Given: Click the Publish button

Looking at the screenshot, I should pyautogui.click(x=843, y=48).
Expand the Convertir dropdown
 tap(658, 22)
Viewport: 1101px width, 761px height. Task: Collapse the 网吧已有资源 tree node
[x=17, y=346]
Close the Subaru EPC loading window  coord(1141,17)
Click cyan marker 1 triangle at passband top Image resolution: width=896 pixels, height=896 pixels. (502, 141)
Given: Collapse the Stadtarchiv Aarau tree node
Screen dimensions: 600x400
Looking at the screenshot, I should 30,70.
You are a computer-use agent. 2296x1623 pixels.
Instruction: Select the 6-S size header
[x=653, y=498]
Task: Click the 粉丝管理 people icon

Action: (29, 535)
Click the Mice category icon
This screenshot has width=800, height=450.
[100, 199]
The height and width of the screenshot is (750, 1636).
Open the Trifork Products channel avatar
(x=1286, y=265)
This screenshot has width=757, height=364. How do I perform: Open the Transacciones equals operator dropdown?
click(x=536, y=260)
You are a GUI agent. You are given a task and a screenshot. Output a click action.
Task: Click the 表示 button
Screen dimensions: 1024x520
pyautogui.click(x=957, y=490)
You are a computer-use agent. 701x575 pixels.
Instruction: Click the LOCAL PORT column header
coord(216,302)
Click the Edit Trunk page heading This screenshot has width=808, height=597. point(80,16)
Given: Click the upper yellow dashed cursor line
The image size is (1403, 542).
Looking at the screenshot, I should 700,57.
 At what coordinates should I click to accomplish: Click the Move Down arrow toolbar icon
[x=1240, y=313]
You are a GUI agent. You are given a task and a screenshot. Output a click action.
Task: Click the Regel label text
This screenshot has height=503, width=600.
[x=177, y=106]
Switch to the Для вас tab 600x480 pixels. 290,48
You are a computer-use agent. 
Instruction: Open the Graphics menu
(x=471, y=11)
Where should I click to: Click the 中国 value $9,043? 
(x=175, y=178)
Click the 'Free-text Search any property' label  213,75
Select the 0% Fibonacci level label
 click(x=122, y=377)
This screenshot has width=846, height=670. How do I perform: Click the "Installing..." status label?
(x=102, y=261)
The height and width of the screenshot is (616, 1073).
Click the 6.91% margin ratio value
┄┄┄┄┄┄┄┄┄┄
Output every line of the listing exactly as written.

- _Output for this exercise_
Given: Click the Publish button

Looking at the screenshot, I should pyautogui.click(x=843, y=48).
Expand the Convertir dropdown
 tap(658, 22)
Viewport: 1101px width, 761px height. Task: Collapse the 网吧已有资源 tree node
[x=17, y=346]
Close the Subaru EPC loading window  coord(1141,17)
Click cyan marker 1 triangle at passband top Image resolution: width=896 pixels, height=896 pixels. (502, 141)
Given: Collapse the Stadtarchiv Aarau tree node
Screen dimensions: 600x400
Looking at the screenshot, I should 30,70.
You are a computer-use agent. 2296x1623 pixels.
Instruction: Select the 6-S size header
[x=653, y=498]
Task: Click the 粉丝管理 people icon

Action: (29, 535)
Click the Mice category icon
This screenshot has width=800, height=450.
[100, 199]
The height and width of the screenshot is (750, 1636).
Open the Trifork Products channel avatar
(x=1286, y=265)
This screenshot has width=757, height=364. How do I perform: Open the Transacciones equals operator dropdown?
click(x=536, y=260)
You are a GUI agent. You are given a task and a screenshot. Output a click action.
Task: Click the 表示 button
Screen dimensions: 1024x520
pyautogui.click(x=957, y=490)
You are a computer-use agent. 701x575 pixels.
Instruction: Click the LOCAL PORT column header
coord(216,302)
Click the Edit Trunk page heading This screenshot has width=808, height=597. point(80,16)
Given: Click the upper yellow dashed cursor line
The image size is (1403, 542).
Looking at the screenshot, I should 700,57.
 At what coordinates should I click to accomplish: Click the Move Down arrow toolbar icon
[x=1240, y=313]
You are a GUI agent. You are given a task and a screenshot. Output a click action.
Task: Click the Regel label text
This screenshot has height=503, width=600.
[x=177, y=106]
Switch to the Для вас tab 600x480 pixels. 290,48
You are a computer-use agent. 
Instruction: Open the Graphics menu
(x=471, y=11)
Where should I click to: Click the 中国 value $9,043? 
(x=175, y=178)
Click the 'Free-text Search any property' label  213,75
Select the 0% Fibonacci level label
 click(x=122, y=377)
This screenshot has width=846, height=670. How do I perform: Click the "Installing..." status label?
(x=102, y=261)
The height and width of the screenshot is (616, 1073).
Click the 6.91% margin ratio value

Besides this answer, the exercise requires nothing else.